● To do
Reproduce word for word the stretch of the ROMless PBI device thread from "Note: The device" through "it somewhere else?".

ROMless PBI device to cooperate with other devices?

[ol.sc]

Hi,

 

I'm thinking about to create a device for the PBI without a ROM but only a few I/O ports at $D1xx. It won't be recognized by the OS but is only accessed by a specific program. My question is:

 

Assume the device detects write access to $D1FF and only responds to I/O port access if $D1FF contains the right bit - which is as far as I understand what PBI devices are supposed to do. Is that enough to cooperate with other "proper" PBI devices?

 

In other words: Is it reasonable to presume that the OS will set $D1FF before trying to access any recognized PBI device? And is it acceptable that some other part of the system (e.g. the specific program) writes to $D1FF (prior to accessing the device I/O ports)?

 

Note: The device won't generate interrupts. The program won't access $D1FF and/or the device I/O ports from within an interrupt handler.

 

Thanks for your help,

Oliver

Edited November 25, 2018 by ol.sc

[Rybags]

If it's just a passive device with no handler or special stuff going on, then why not just map it somewhere else?

 

The XE has an ECI line that decodes $D1xx for you but the XL doesn't. So it'd be equally easy to just map somewhere else, like $D600 or $D700 (though VBXE can live there)

[ol.sc]

The specific scenario at hand is about 4 I/O ports. If there are 4 addresses available that can be assumed to be unused "no matter what" then this would certainly be the by far easiest solution.

[phaeron]

Even if your PBI device isn't used from interrupt, it's possible for other devices to be. The OS will write to $D1FF as part of PBI IRQ handling, so to co-exist with such a device you would need to either mask IRQs when accessing your device or update the shadow variable SHPDVS before each write to $D1FF.

[Rybags]

VBXE maps to $D640 onwards or $D740.

 

Other devices - not sure. In the modern day we have Ultimate 1 Meg and Incognito which I think mostly use the PIA space in creative ways but there might be more.

The $D6 page I think might also be used by 80 column cards for the 800 - I'm fairly sure it's the only machine that provides an easy user-accessable D6 signal, it's present on Ram slot 3 which was also intended to be a generic expansion card slot.

● Entries shown
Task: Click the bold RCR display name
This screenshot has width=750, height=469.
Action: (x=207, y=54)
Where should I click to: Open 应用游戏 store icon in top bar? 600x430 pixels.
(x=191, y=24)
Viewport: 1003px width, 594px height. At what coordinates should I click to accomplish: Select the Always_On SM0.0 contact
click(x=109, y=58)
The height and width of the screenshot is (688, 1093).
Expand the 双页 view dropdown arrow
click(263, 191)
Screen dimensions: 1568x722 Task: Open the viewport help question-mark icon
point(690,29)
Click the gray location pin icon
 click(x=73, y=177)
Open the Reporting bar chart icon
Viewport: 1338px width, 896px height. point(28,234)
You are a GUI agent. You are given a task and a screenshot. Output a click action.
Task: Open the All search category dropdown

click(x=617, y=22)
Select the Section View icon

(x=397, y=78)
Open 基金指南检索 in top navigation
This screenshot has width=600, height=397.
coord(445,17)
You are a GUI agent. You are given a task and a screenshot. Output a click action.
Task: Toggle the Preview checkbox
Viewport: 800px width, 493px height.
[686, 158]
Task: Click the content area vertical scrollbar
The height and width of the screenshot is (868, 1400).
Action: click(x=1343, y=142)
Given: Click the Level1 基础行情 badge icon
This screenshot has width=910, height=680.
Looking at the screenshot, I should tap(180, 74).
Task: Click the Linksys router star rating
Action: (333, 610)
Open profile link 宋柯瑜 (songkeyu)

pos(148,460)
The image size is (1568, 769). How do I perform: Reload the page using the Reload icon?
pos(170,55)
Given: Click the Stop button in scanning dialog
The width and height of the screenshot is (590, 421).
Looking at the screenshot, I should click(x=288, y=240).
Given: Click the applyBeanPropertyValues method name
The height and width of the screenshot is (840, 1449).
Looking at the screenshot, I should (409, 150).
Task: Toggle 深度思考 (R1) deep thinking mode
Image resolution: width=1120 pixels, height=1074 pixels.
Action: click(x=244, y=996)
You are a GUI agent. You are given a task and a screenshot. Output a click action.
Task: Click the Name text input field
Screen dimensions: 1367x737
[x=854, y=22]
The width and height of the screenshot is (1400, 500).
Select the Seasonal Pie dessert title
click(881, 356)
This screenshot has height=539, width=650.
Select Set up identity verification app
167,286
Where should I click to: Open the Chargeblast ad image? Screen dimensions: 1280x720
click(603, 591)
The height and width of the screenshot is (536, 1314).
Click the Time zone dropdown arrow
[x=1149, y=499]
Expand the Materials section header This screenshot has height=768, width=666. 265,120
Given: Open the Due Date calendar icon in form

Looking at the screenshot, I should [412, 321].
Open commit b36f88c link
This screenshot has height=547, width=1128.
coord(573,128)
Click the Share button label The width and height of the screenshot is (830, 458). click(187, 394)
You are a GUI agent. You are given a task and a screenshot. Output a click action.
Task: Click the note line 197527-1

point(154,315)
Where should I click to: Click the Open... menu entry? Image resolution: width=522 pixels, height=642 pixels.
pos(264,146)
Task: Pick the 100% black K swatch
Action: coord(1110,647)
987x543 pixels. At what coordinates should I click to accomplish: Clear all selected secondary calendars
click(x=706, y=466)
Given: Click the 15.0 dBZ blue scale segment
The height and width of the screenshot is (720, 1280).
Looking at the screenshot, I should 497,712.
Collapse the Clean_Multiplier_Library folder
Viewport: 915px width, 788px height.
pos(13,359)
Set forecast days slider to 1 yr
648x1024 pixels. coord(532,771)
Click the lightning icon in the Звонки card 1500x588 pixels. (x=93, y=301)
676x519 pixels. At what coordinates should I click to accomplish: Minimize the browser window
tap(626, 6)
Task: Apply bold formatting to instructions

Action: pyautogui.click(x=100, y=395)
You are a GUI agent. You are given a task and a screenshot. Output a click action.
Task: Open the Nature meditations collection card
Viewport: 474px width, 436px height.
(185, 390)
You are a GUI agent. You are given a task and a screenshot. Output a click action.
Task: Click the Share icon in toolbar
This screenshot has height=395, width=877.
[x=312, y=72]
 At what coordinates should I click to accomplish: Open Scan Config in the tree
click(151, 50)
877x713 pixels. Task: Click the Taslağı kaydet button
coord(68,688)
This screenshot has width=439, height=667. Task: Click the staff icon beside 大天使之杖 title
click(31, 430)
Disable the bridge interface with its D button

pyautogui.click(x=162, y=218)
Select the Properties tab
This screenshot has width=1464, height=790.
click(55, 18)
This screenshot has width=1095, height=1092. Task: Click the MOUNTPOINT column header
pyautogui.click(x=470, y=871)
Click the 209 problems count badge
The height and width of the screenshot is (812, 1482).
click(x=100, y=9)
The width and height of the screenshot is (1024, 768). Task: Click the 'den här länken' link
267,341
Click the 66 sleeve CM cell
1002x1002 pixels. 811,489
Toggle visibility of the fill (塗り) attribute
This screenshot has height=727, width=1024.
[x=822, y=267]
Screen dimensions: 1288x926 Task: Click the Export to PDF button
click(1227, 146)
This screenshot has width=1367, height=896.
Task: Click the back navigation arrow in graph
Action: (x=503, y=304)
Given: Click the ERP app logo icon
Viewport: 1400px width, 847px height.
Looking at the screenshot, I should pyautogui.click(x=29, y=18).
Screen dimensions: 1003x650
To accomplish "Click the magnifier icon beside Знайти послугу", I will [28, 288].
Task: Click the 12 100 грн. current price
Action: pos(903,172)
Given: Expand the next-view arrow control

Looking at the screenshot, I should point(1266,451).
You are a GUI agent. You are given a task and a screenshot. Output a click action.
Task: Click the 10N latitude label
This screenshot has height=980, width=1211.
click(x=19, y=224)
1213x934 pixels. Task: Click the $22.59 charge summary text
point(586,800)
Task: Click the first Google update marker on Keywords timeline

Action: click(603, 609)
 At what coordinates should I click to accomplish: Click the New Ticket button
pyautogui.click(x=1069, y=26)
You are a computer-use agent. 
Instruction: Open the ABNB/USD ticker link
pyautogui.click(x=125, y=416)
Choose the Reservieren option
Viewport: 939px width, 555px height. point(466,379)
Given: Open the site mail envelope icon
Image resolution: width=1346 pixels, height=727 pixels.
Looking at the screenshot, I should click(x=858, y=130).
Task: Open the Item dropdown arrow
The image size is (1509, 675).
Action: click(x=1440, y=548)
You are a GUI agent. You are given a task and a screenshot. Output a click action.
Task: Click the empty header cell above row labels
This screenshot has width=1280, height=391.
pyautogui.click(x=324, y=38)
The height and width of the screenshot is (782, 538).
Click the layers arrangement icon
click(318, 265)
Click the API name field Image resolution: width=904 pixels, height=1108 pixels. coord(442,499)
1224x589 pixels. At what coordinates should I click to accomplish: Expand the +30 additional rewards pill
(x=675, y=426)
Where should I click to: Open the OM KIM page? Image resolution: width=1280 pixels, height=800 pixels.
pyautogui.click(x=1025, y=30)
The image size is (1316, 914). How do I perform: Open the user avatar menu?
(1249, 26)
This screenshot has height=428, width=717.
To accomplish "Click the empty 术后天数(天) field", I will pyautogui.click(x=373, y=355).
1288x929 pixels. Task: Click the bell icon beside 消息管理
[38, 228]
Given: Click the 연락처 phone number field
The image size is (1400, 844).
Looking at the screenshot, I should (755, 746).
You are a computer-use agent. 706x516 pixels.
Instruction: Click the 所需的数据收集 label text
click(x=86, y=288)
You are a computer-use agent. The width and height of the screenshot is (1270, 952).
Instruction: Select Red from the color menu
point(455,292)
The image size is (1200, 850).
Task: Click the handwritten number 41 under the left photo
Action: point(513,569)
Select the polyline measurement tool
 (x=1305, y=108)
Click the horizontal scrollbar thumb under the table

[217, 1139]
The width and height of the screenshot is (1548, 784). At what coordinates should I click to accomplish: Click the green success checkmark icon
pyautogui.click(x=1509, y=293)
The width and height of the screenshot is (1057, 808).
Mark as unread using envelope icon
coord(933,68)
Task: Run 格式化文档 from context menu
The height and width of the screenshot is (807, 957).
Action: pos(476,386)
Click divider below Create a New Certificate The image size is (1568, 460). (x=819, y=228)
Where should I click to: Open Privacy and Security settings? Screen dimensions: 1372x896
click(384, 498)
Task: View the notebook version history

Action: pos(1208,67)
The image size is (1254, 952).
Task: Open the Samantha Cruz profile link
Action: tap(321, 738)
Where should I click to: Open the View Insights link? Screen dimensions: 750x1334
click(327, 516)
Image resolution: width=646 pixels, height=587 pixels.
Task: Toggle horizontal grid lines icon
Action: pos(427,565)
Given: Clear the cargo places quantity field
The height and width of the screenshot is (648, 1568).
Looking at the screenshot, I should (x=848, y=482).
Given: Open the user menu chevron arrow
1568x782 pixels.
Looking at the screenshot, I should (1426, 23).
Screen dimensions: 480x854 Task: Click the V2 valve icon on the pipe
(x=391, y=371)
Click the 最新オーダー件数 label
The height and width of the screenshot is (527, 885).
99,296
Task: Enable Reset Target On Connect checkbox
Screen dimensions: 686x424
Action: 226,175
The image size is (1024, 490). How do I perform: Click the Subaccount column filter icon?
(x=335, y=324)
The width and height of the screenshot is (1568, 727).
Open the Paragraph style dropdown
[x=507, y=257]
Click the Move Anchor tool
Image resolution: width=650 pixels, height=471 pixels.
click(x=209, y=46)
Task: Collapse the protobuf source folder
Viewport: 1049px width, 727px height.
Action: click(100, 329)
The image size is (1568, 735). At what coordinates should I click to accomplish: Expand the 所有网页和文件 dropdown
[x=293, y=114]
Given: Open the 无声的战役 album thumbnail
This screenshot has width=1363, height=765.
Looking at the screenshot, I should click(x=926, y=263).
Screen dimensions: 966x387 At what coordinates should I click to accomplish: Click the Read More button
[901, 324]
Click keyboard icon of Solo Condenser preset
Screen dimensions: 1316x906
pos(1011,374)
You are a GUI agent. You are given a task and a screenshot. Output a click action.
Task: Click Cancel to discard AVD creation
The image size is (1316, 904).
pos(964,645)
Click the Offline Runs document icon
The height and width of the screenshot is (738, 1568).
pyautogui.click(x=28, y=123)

● Solution to the problem
Note: The device won't generate interrupts. The program won't access $D1FF and/or the device I/O ports from within an interrupt handler.

 

Thanks for your help,

Oliver

Edited November 25, 2018 by ol.sc

[Rybags]

If it's just a passive device with no handler or special stuff going on, then why not just map it somewhere else?